Inpgi, controlli su redditi dei giornalisti autonomi nel 2018-19
Il fine dell'Ente previdenziale è accertare corretti versamenti.
L’Inpgi, Istituto nazionale di previdenza della professione giornalistica, fa sapere d’aver avviato le verifiche “per accertare il corretto versamento dei contributi previdenziali sui redditi derivanti da attività autonoma”, con riferimenti ai “compensi dichiarati al fisco, ma non ancora assoggettati alla contribuzione obbligatoria presso l’Ente”.
Lo si legge in una nota della Cassa presieduta da Roberto Ginex, che ricorda che sono coinvolti “i giornalisti freelance, titolari di Partita Iva, o che percepiscono redditi autonomi tramite ritenuta d’acconto o cessione del diritto d’autore”, che devono obbligatoriamente versare i contributi all’Inpgi per i proventi del loro lavoro.

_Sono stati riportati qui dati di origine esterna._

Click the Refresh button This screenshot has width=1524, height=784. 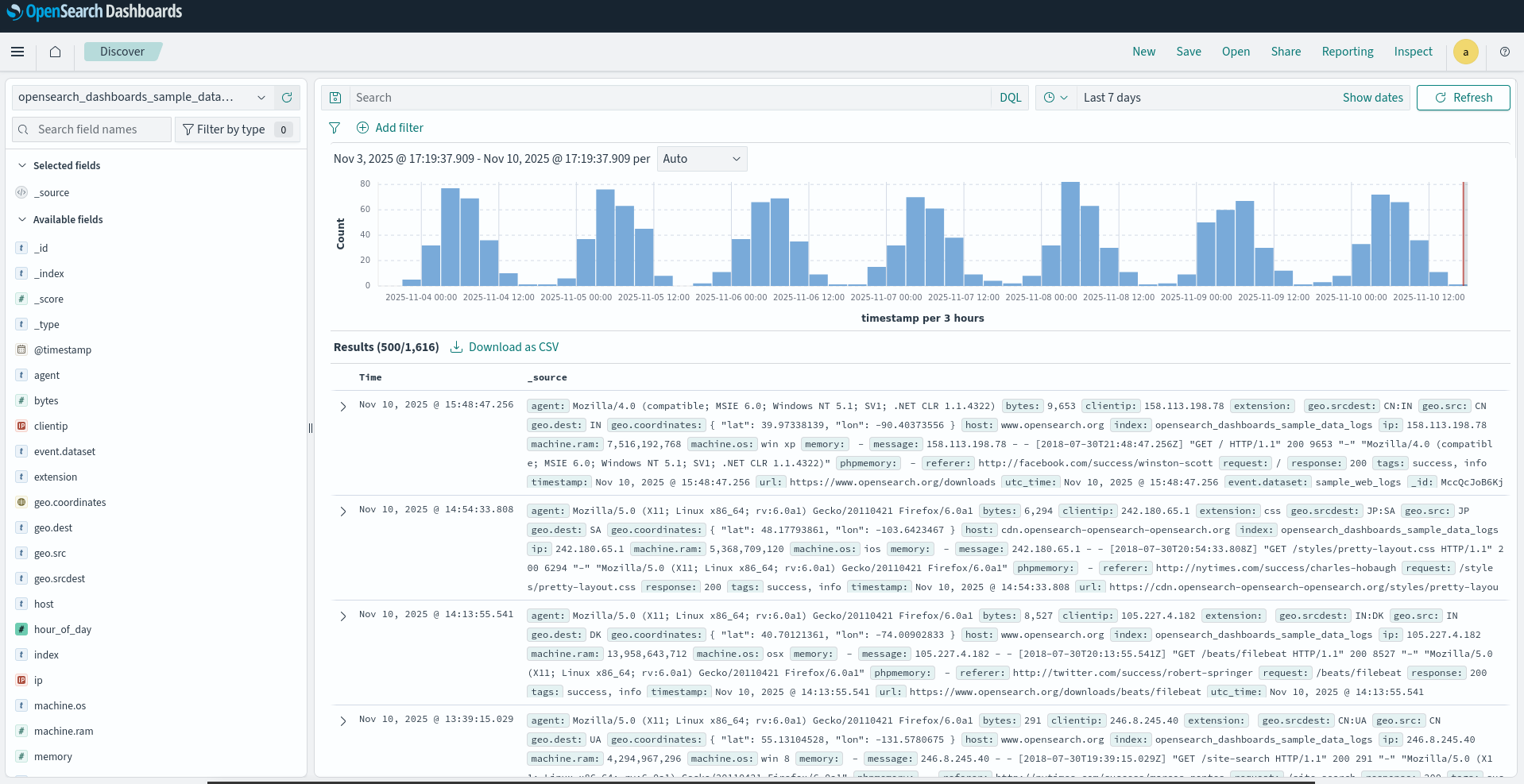1463,98
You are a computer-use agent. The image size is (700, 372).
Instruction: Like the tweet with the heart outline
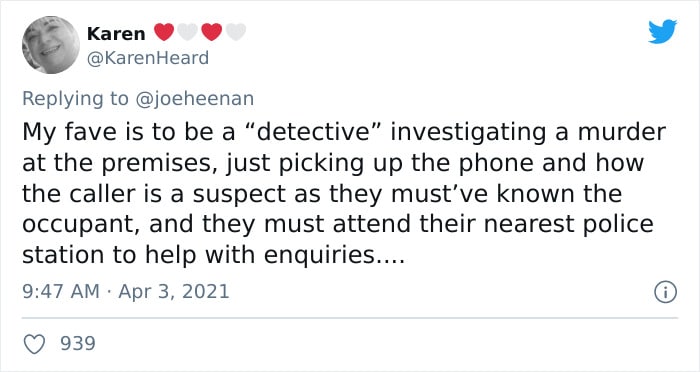point(34,344)
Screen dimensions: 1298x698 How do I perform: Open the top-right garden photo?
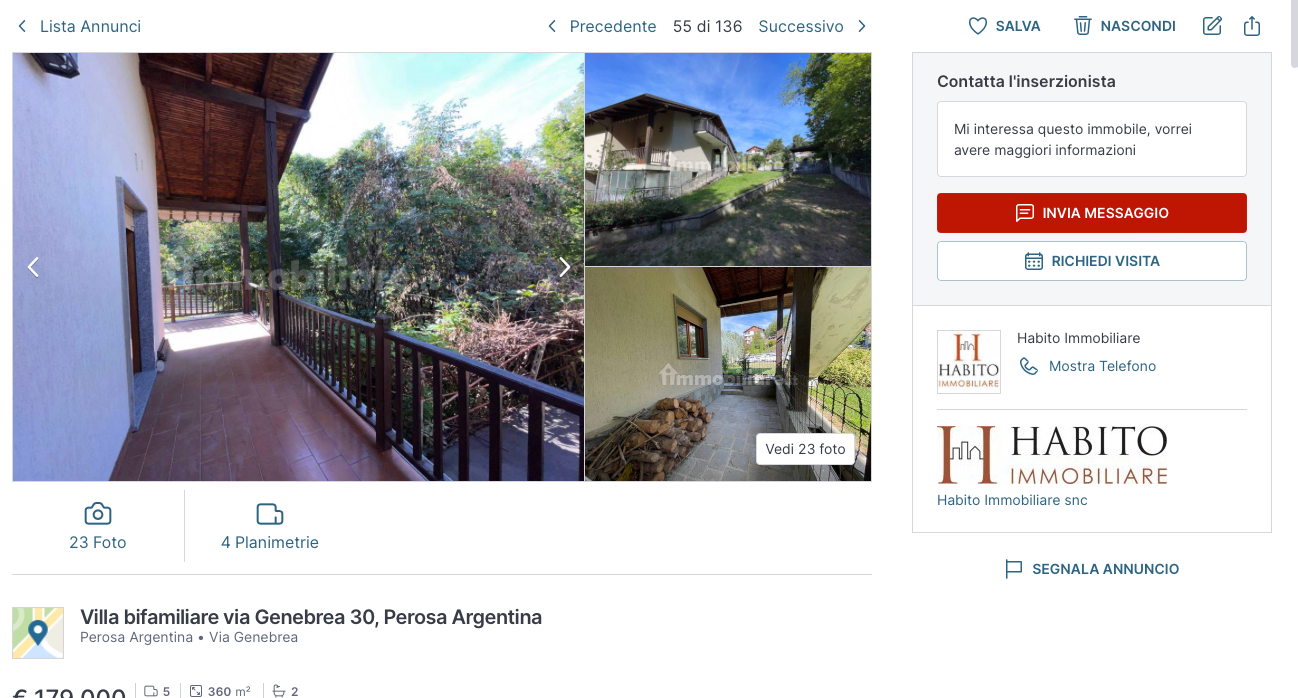pyautogui.click(x=728, y=159)
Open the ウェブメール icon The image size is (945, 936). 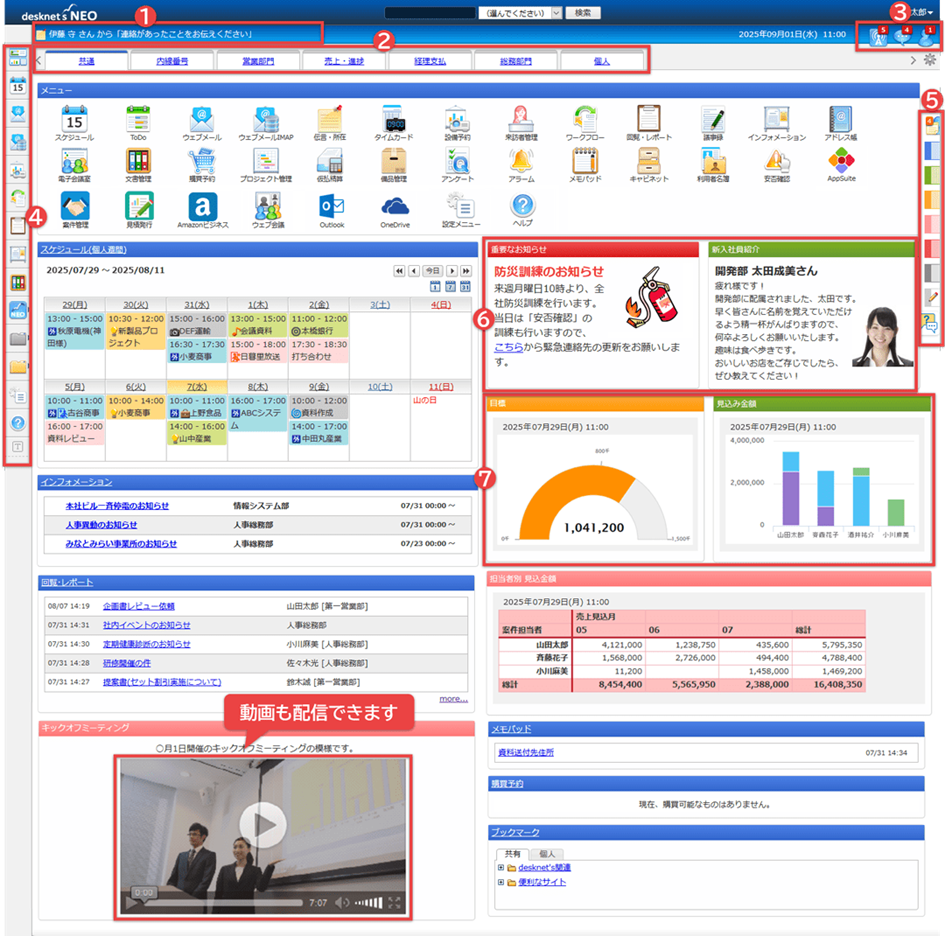(x=202, y=119)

La componente dipendente della categoria professionale, invece, è confluita nell’Inps dal luglio del 2022.
E, si rammenta, “ogni anno, entro il 30 settembre, devono comunicare all’Istituto i redditi percepiti l’anno precedente per il calcolo dei contributi dovuti”; i controlli riguardano i redditi del 2018 e 2019, già acquisiti dall’Anagrafe tributaria, ma entro fine anno l’Inpgi dovrebbe ottenere dall’Agenzia delle Entrate anche i dati relativi al 2020 e 2021 e, quindi, anche per questi anni partiranno i controlli. Alcuni giornalisti, si legge, “potrebbero pensare che i contributi dovuti per il 2018 siano ormai prescritti”, ma la normativa ha previsto sospensioni dei termini posticipando le scadenze: per il 2018 la prescrizione è prorogata al 7 settembre 2025, per il 2019 al 30 aprile 2026.
La campagna di verifiche della Cassa, si evidenzia, “mira a garantire il corretto futuro pensionistico dei giornalisti autonomi, e ciò può avvenire solo attraverso il versamento dei contributi previdenziali”, e termina la nota, si invita chiunque abbia dubbi sulla propria posizione a rivolgersi direttamente all’Ente per avere chiarimenti.